What’s interesting about this approach is how close it is, conceptually, to the internal modeling we humans do of one another. Take someone you have known for years - a friend, spouse, or child. When you need to make a decision on their behalf, you can ask them, or you can consult your internal model of their preferences. This can be explicit (“What would Dave think about perogies for supper?”) or intuitive, passing without conscious thought. Often, we’re only aware of the modeling when our internal model alerts us that the person would not like something we’re thinking of doing (“Would Suzanne think this was a good idea?”).
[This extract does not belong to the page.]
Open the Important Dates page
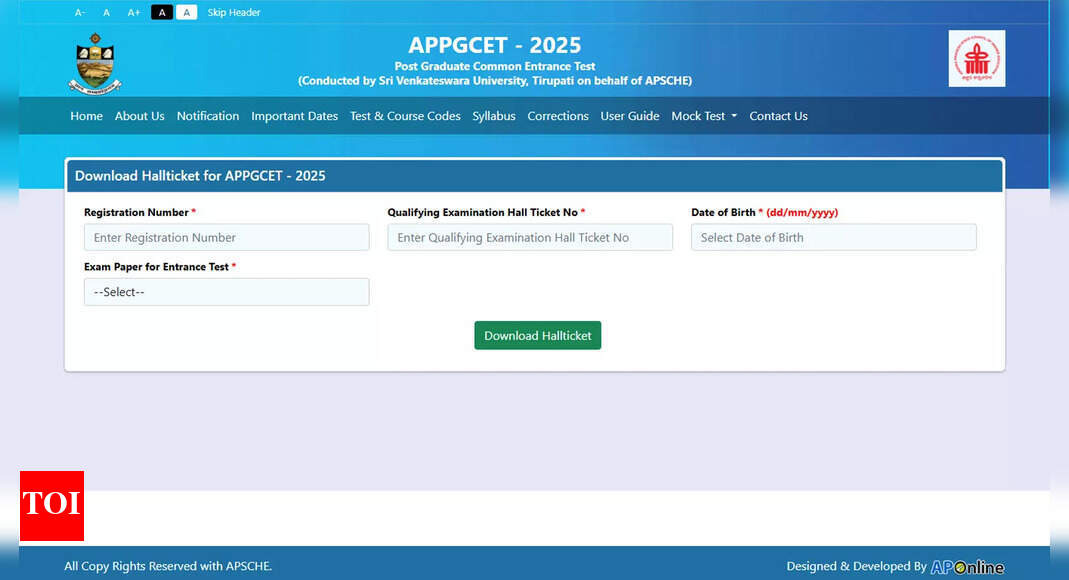The width and height of the screenshot is (1069, 580). [294, 116]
Aligning a Model with Just One Human’s Feedback

It helps bring out some of the complexities of using RLHF for value alignment to think about a specific case: aligning an advanced AI system not with “human values” and preferences, but with the values and preferences of just one person. Again, given sample inefficiency (it takes a lot of data to make a meaningful change in the model’s parameter weights) no one has the time to constantly supervise an AI system to fulfill their wants and needs. Instead, they’d engage in a few sessions answering questions, scoring outputs, and use that to train a reward model, a representation for the AI of that person’s preferences.

But your reward model of your friend/spouse/child has several massive advantages over this AI model. For one, it’s based on years of knowing that person, seeing them in many circumstances, and hundreds or thousands of conversations from the trivial to the profound. Also, and most importantly, your internal ‘reward model’ of your spouse is not tremendously different from the base reward model you have of any human being, yourself included. Your internal representation of your spouse has all kinds of subtle nuances that your general picture of human beings does not - unresolved arguments, preferences for certain flavors or experiences, ways they like things to be phrased, events from your shared past that mean a lot to them - but these are all built on top of a base model.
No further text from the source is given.